„Herzlichen Glückwunsch, sie haben das bestgelegene Zimmer in Frankfurt zu ihren Reisedaten ausgewählt“.
Booking.com weiß genau, was Kunden bei der Hotelsuche umtreibt. Es geht natürlich immer darum das beste, günstigste und praktischste Zimmer zu finden. Aber die schiere Auswahl, die das Hotelportal anzubieten im Stande ist, überfordert Suchende latent nicht nur, sondern verändert auch permanent deren Auswahlkriterien. Der letzte Druck auf den Kaufknopf ist immer auch eine Entscheidung gegen potentiell bessere Angebote, die irgendwo im Daten-Nirvana noch lauern.

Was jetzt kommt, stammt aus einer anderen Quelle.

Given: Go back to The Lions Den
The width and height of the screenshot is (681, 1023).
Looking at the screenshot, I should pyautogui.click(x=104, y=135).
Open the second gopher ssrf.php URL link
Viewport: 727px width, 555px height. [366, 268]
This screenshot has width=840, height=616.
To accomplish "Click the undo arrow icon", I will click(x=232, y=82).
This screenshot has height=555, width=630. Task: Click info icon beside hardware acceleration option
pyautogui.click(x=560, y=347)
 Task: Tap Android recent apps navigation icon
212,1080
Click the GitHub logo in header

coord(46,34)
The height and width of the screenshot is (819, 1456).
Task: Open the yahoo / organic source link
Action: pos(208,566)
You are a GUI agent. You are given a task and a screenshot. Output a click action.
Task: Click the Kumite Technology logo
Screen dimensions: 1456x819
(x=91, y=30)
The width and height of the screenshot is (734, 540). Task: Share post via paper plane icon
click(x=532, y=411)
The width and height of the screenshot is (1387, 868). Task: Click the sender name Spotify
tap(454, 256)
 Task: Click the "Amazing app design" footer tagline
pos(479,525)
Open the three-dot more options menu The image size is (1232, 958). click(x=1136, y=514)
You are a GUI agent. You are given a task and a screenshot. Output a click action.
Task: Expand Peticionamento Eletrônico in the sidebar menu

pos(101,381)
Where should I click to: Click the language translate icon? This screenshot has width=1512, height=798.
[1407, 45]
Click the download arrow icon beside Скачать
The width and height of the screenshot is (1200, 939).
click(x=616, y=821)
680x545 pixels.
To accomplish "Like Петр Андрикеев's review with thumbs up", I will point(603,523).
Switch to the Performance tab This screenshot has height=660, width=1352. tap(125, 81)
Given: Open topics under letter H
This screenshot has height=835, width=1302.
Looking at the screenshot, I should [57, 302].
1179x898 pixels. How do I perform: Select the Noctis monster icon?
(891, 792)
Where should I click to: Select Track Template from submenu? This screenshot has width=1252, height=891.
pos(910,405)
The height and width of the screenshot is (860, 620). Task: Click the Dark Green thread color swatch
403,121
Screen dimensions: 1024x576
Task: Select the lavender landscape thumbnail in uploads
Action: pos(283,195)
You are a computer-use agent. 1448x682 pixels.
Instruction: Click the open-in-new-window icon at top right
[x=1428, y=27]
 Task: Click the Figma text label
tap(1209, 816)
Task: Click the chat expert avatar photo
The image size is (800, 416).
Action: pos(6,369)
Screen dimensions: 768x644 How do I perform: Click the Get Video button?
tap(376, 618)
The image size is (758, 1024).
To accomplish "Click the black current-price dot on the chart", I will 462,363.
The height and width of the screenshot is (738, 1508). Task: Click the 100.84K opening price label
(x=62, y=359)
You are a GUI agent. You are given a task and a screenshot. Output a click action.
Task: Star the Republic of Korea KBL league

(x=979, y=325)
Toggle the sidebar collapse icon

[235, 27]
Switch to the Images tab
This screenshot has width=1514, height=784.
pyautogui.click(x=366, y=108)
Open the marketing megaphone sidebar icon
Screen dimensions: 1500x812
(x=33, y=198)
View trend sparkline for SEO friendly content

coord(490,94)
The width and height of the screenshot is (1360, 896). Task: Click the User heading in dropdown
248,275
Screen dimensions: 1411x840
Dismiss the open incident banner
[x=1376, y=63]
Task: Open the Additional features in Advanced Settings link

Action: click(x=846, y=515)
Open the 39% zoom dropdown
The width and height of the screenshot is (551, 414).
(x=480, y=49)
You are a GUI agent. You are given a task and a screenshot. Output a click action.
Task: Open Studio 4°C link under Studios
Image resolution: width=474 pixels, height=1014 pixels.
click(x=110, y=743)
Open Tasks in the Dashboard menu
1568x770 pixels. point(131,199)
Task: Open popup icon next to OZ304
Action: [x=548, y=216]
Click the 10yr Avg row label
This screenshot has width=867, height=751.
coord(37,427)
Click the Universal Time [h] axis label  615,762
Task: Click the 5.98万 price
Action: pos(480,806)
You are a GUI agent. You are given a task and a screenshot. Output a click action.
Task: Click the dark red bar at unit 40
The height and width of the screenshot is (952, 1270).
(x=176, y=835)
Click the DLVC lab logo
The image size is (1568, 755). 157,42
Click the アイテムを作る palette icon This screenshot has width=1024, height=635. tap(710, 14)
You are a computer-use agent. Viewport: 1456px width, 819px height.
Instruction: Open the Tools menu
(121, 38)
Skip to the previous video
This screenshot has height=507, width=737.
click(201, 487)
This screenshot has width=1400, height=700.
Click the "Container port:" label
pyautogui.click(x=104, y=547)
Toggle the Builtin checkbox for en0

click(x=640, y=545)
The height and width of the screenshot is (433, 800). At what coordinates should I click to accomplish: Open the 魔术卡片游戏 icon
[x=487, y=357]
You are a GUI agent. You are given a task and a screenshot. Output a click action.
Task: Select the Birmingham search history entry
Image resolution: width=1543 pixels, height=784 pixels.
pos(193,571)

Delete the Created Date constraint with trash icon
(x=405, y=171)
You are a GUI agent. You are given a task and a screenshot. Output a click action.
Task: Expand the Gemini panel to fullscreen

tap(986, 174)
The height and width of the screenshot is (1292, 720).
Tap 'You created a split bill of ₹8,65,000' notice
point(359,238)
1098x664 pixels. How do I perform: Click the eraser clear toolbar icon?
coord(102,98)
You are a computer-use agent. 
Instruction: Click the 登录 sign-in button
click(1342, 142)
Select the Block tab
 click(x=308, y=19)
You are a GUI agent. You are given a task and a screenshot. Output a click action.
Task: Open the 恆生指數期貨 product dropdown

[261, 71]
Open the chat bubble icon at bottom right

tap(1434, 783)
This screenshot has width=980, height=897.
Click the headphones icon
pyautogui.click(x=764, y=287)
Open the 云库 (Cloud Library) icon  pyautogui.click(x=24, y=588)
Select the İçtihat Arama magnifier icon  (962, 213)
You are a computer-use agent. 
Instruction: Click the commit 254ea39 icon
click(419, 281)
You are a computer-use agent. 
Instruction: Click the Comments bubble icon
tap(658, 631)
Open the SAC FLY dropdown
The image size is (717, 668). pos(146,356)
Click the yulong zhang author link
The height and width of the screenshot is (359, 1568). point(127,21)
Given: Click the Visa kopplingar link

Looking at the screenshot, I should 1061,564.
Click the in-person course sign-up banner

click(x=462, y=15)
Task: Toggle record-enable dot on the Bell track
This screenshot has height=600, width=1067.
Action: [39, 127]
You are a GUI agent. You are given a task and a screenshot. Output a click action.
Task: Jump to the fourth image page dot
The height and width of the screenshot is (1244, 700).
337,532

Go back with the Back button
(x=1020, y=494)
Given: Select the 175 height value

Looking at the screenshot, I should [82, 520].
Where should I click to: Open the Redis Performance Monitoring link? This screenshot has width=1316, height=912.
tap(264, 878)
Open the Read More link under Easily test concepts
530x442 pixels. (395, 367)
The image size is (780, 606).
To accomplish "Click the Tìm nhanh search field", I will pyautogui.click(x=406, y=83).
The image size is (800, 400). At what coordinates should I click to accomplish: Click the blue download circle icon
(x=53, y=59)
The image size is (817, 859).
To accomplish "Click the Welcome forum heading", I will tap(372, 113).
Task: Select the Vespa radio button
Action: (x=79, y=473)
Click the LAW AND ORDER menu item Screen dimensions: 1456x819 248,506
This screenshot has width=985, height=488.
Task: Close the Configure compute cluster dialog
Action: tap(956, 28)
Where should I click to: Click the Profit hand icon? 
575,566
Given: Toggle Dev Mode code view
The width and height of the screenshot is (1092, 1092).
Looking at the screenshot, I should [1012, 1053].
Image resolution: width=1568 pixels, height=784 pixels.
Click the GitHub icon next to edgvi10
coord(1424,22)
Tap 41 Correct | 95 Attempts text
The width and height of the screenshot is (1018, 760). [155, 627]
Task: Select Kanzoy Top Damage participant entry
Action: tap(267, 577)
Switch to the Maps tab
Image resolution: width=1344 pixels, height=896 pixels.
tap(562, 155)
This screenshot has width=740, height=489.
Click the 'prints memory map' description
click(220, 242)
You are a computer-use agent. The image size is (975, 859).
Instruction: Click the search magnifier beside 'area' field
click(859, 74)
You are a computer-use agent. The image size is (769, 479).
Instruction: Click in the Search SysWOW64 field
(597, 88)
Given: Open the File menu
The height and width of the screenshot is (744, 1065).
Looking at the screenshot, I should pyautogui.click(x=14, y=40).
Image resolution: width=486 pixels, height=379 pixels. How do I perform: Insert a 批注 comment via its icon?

Booking.com nutzt das gesamte Arsenal des Neuromarketing, um den Kunden zu einer zügigen Entscheidung zu treiben. Die kombinierte Einblendung noch weniger verfügbarer Zimmer mit der aktuell auf der Website suchenden Kundenzahl erzeugt Knappheit. Gleichzeitig versuchen positive Impulse, wie der obige, das Entscheidungsdilemma zu brechen. Der Kunde soll das Gefühl bekommen, die Entscheidung schnell treffen zu können, ohne Gefahr zu laufen, sie später zu bereuen. „Man kann den Kunden nicht genug loben“, meint Neuromarketing-Experte Dan Arielly. Neben der unmittelbaren Wirkung auf den Kaufimpuls fühlt sich – so der Verhaltensforscher – der Kunde im gesamten Kauferlebnis wohler. Das habe auch Potential für eine spätere Wiederkehr.
Hollywood macht es vor
Kombiniert man diese Erkenntnis mit der Idee des Storytelling, so wird daraus ein ebenso einleuchtendes wie komplexes Kommunikationsgerüst. Eine gute Geschichte verfängt dann, wenn der Erzähler immer die Impulse setzt, die zur aktuellen Stimmungslage des Zuhörers passen. Sie können diese gleichsam verstärken, wenn sie dem Zuhörer suggerieren, dass er sich emotional auf dem richtigen Weg befindet. Sie können aber auch verstören, wenn der Erzähler sie aus ihrer Komfortzone locken und vielleicht sogar zu starken Reaktionen antreiben will.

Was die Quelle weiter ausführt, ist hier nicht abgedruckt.